▶ _Document excerpt_
Actionable Intelligence and Prince William County



In the general elections of 2008 Virginia voted democratic for the first time since 1964 with Obama carrying the state. Demographic shifts and increased voter participation rather than a shift in political allegiances account for this outcome. This demographic shift was an artifact of the dynamics of capital accumulation, uneven development and class struggle in a period of neoliberalization, prefiguring zoning and land use patterns.


Focusing on Prince William County, Virginia, I applied spatial interpolation techniques in a GIS to translate the 2008 election returns from the geography of precincts to year 2000 zoning classification areas for further quantitative analysis. The goal was to produce actionable intelligence for working class organizations building popular power at the base.  The results suggest that the economic logic of the micro-politics of land use and zoning prefigure political change at larger scales of aggregation.

           

This project consisted of two parts: an analysis of the 2008 election returns for Prince William County Virginia and a spatial representation of voting records for the 111th congress using Geospatial methods to analyze and present the returns cartographically. The logic of land use and zoning are independent from the logic of the hierarchy of census enumeration units and political precincts, masking the impact of class and power relationships at the level of a single county.

▶ _Exercise aim_
For each statement, say yes or no on whether it agrees with the Prince William County text, and quote the text's deciding words. 1. In 2008 Virginia voted Democratic for the first time since 1964. 2. The 2008 outcome in Virginia is credited mainly to a shift in political allegiances. 3. The 2008 election returns were translated from precincts to year 2000 zoning classification areas. The data after this point is separate from the Prince William County text.

▶ _Record list_
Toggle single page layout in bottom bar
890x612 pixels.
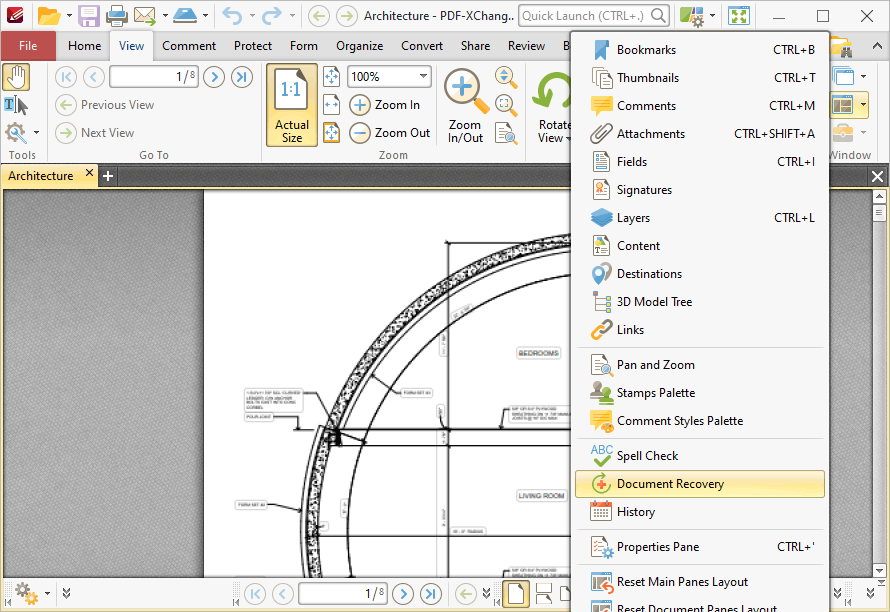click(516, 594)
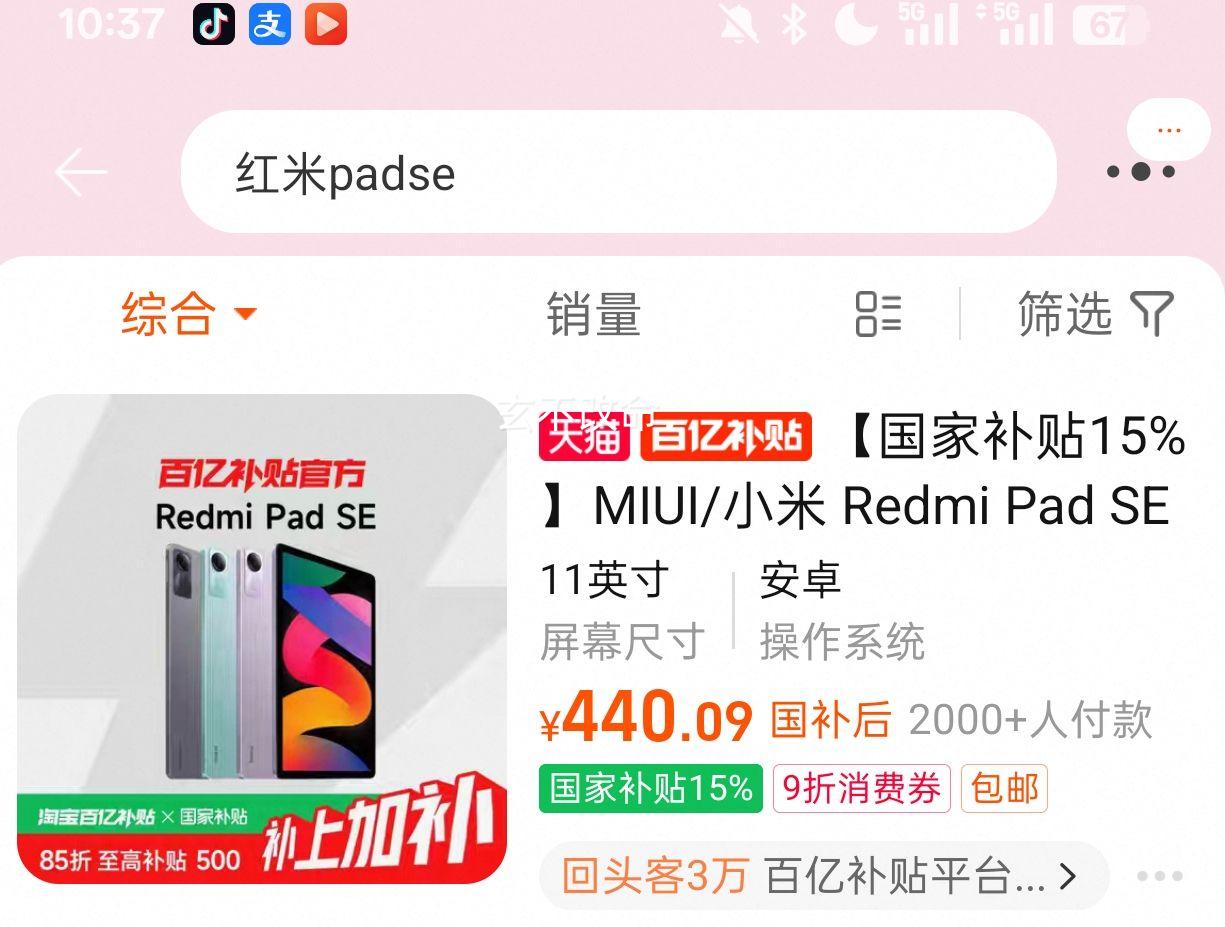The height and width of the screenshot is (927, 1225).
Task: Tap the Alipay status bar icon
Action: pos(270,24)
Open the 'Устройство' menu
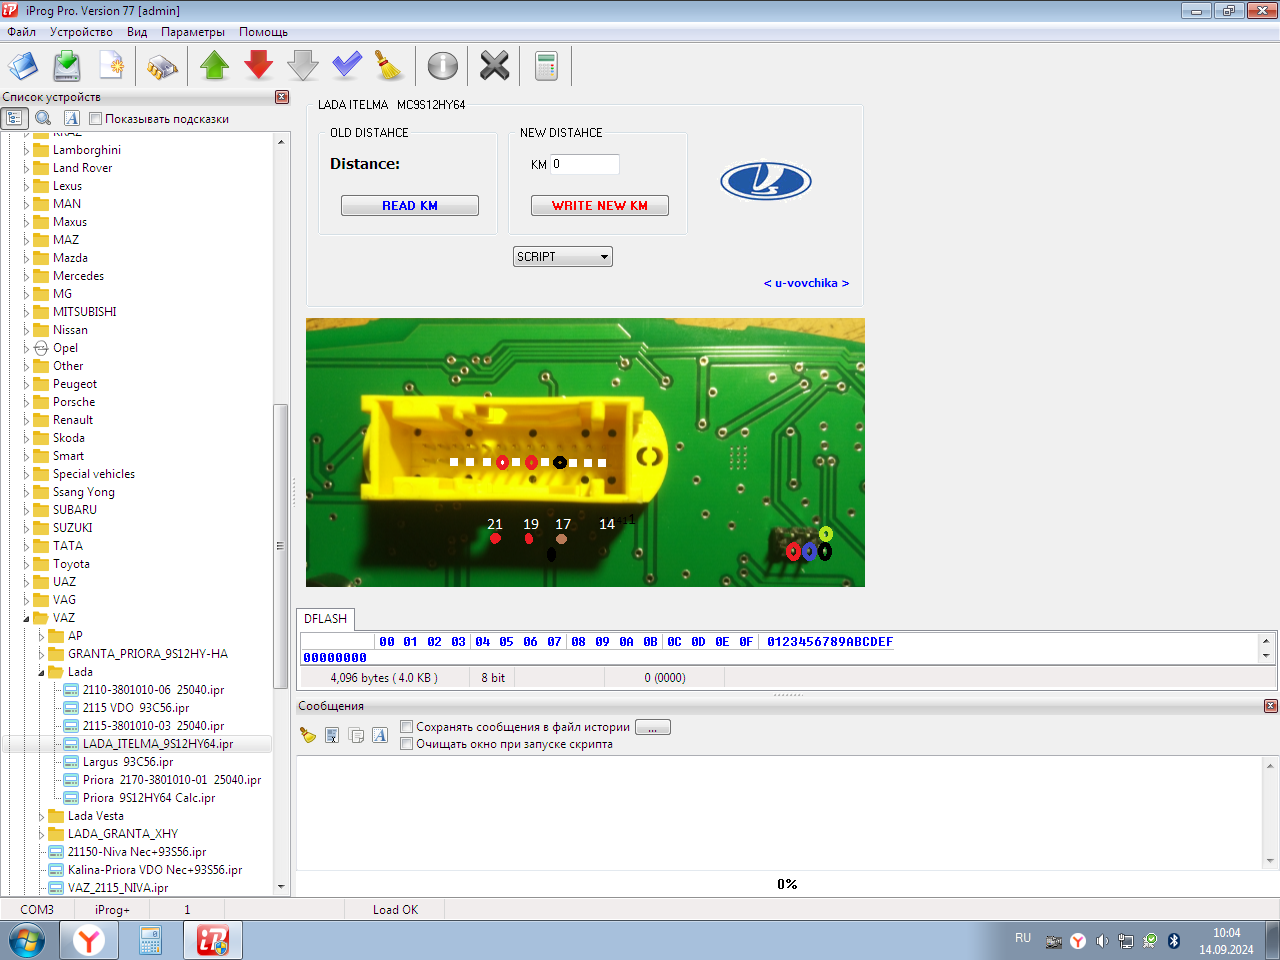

▶ _Completed task_
1. Yes: "In the general elections of 2008 Virginia voted democratic for the first time since 1964 with Obama carrying the state."
2. No: "Demographic shifts and increased voter participation rather than a shift in political allegiances account for this outcome."
3. Yes: "to translate the 2008 election returns from the geography of precincts to year 2000 zoning classification areas"